_Task requirements_
Transcribe exactly, and only, the lines from the one containing "At what coordinates" through the end of the entries below, leaving the pictures out.

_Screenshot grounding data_

--- START ---

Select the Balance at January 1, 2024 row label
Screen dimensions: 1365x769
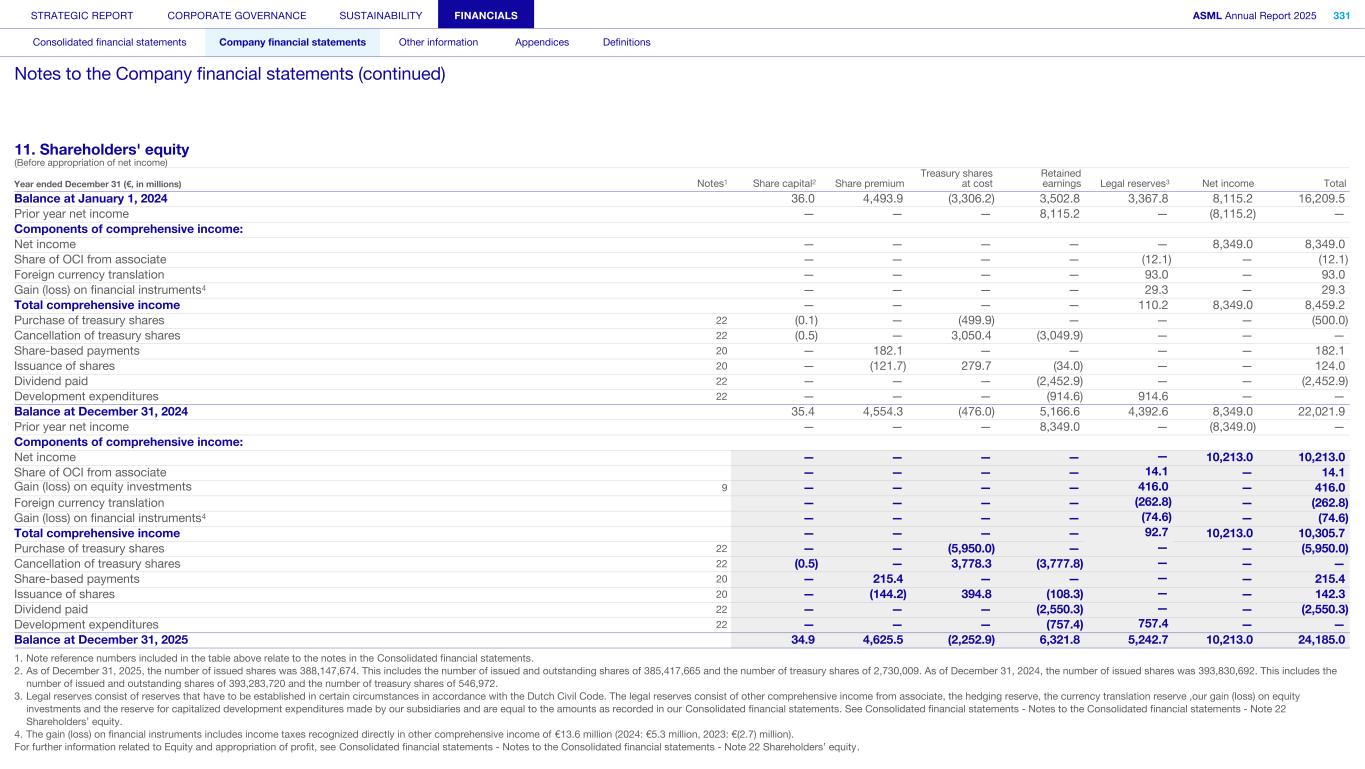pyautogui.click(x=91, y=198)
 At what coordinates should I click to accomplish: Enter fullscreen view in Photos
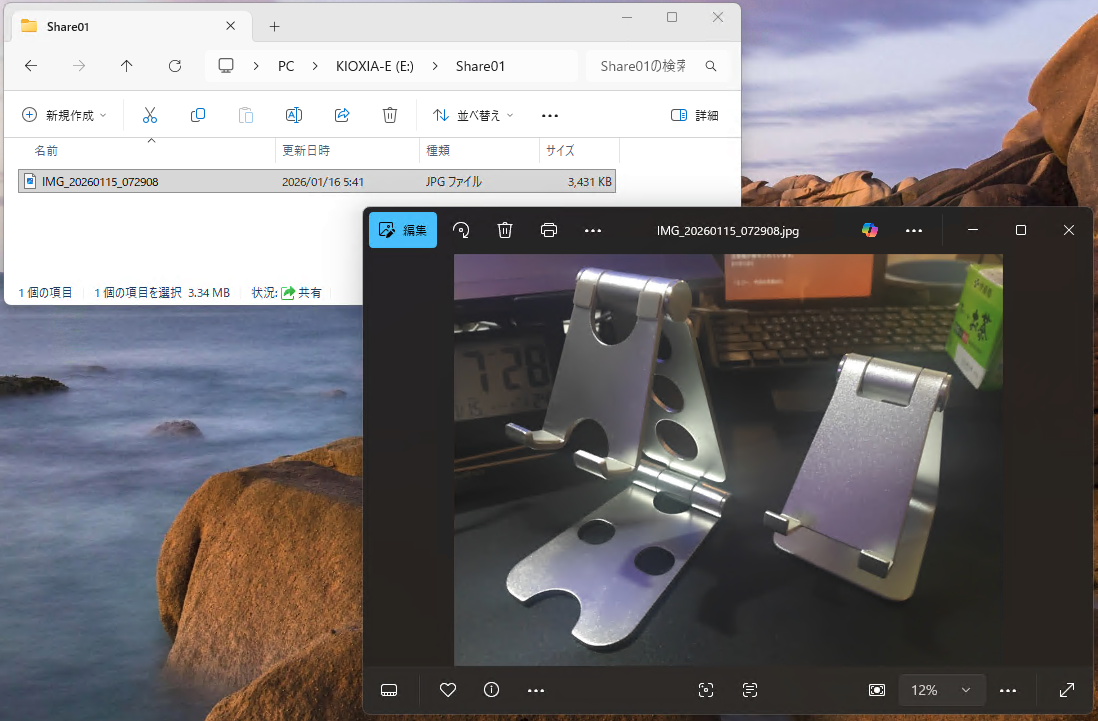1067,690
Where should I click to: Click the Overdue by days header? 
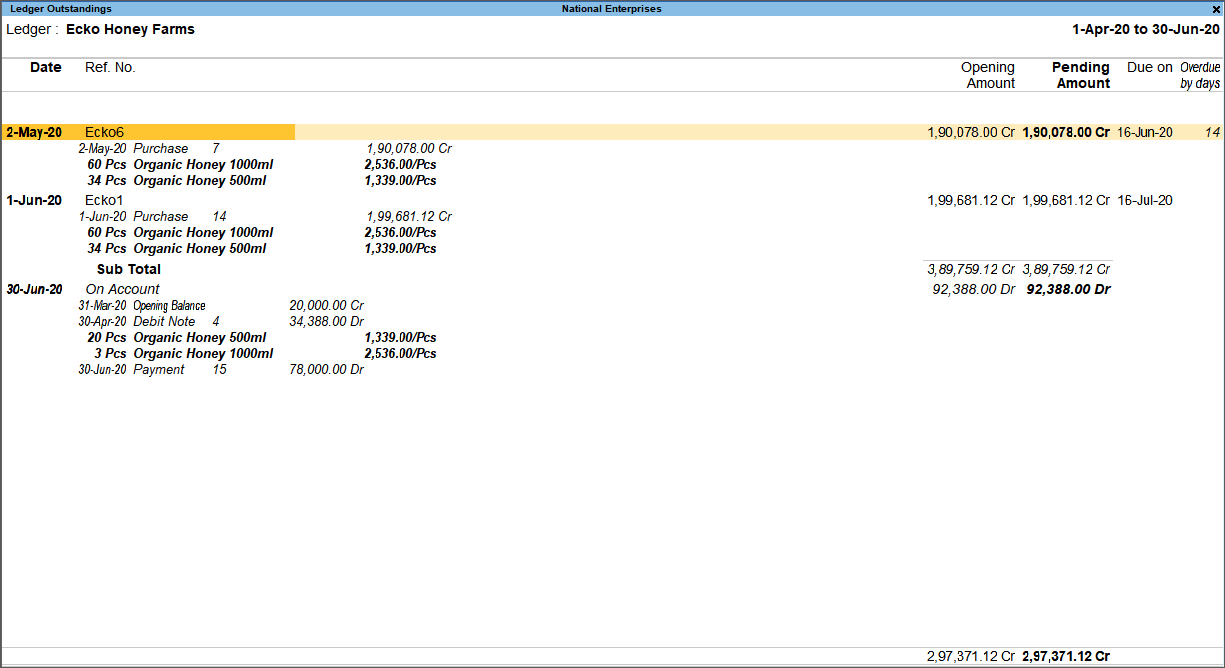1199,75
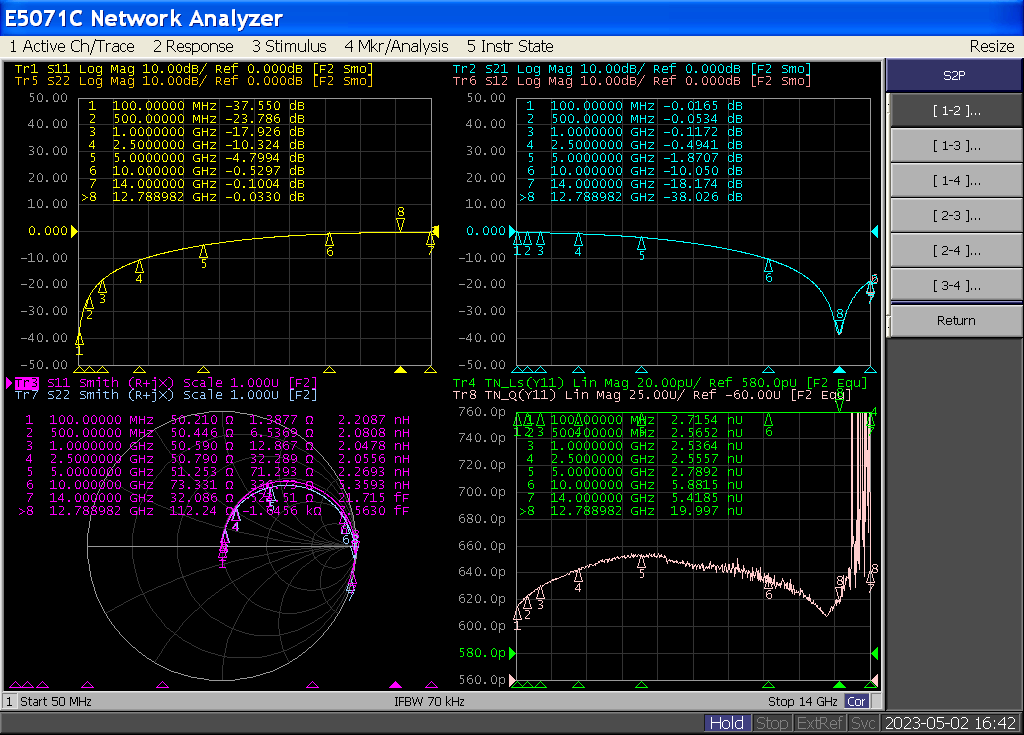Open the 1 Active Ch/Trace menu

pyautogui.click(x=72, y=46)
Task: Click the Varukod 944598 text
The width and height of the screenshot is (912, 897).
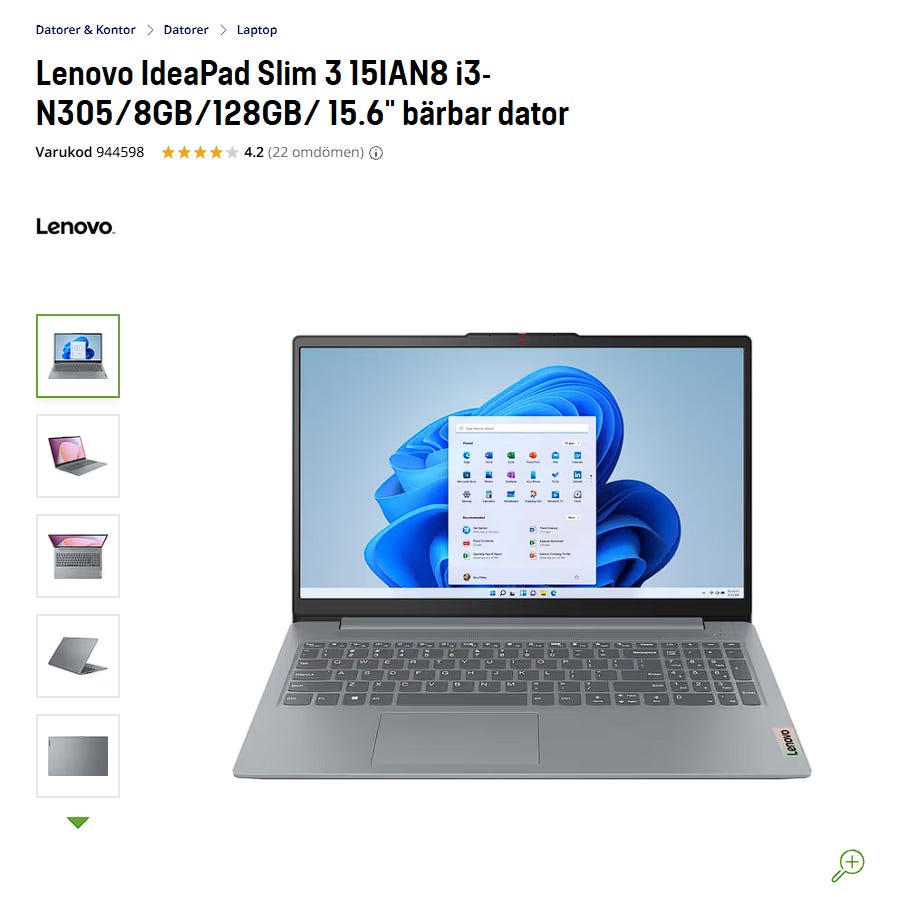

--- END ---

_Solution to this exercise_
 At what coordinates should I click to accomplish: Enter fullscreen view in Photos
1067,690
Where should I click to: Click the Overdue by days header? 
1199,75
Open the 1 Active Ch/Trace menu

pyautogui.click(x=72, y=46)
Task: Click the Varukod 944598 text
The width and height of the screenshot is (912, 897).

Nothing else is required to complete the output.